Advanced step: Worth the extra effort!

And this post wouldn't be complete without talking about macronutrients.

Protein, carbs and fat. Everything you eat is made up of a mixture of the 3.

I'm going to go against the grain in this post.

Protein is the only thing that matters right now.

Protein is the thing that will preserve your muscle, increase your metabolism, make you less likely to snack and promote fat loss. Protein should be the basis of your diet.

But how do I count protein then?

The exact same way you count calories. Read the label and write it down. If you're using an app it will be automatically calculated when you add foods in.

Your target protein intake should be 2g of every kilo of body weight. So, a 65kg women would be looking to get 130g of protein a day.
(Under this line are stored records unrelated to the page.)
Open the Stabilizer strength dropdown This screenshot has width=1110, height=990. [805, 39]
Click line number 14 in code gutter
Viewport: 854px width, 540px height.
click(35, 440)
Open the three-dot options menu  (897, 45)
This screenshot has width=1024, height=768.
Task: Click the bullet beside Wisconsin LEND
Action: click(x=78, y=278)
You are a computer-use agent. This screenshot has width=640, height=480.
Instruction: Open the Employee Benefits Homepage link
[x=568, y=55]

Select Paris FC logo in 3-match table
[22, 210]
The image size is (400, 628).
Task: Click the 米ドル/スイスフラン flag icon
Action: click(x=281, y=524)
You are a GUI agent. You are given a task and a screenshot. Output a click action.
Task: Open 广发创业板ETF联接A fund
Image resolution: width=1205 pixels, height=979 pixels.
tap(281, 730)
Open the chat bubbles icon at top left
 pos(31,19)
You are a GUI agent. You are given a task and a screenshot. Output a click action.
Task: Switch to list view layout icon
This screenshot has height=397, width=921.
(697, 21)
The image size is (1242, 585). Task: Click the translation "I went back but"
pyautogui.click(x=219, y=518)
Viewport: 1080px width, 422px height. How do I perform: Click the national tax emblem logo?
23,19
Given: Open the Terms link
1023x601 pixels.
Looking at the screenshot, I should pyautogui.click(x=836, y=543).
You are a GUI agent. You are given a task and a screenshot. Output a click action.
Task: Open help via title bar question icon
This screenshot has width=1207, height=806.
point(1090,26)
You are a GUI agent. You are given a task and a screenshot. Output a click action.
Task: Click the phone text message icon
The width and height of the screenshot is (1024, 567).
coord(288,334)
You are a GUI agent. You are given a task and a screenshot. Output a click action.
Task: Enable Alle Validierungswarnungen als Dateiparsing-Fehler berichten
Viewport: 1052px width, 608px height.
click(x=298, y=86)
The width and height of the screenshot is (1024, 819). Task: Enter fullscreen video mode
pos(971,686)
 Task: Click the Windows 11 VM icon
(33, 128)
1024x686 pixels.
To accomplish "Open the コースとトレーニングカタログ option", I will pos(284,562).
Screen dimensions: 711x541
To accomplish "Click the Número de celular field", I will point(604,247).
If you are able to eat within your daily calorie target and also hit your protein target, good things will happen.

Bonus material

Eating out

It's always the bane of counting your calories. How do you know how many calories are in your Sunday roast with extra gravy? The best thing you can do is guess.

Break it down into parts. 3 slices of beef. 3 potatoes. 2 parsnips. 1 yorkshire pudding, some carrots, some broccoli and some gravy.

When guessing meals from restaurants always overestimate. The chefs job is to make the food taste amazing, meaning they have no worries about dousing your potatoes in butter and adding as much extra sauce and flavour as possible. Good for your taste buds but bad for your waistline.

It's not a worry, by using the knowledge you gains from counting the calories of the food you cook, you can have a rough guess and then add 25% on to that guess.

Sneaky calories

I call em sneaky because you don't really think about them. Which means you will probably forget to add them to your daily totals and throw everything off whack.

1. Sauces and dressings. The flavour of your meals! But you must be sure to add them in. 1 serving of mayonnaise is around 180 calories!

2. Oil and cooking spray. The oil you put down into the pan which is then soaked up by the succulent chicken breast and forgotten about. It counts. 1 tablespoon of olive oil is 120 calories.

3. Liquid calories. Coffees, soft drinks, sweet teas and fruit juices can easily add up to 500+ calories if consumed with each meal.

4. Finger food. AKA snacking. A few nuts here, a bite of your friend's pizza slice and some cookie samples from the grocery store. An unexpected 200 extra calories. They may seem harmless but they still count and can easily halt your progress.

So there you have it. A bit of a run down on calories and how to count them. Nothing requires too much effort or time. But it's the knowing how much you are putting into your body which will set off a change in body fat. The mere act of measuring will make you conscious of your food choices and set you up to make healthier decisions.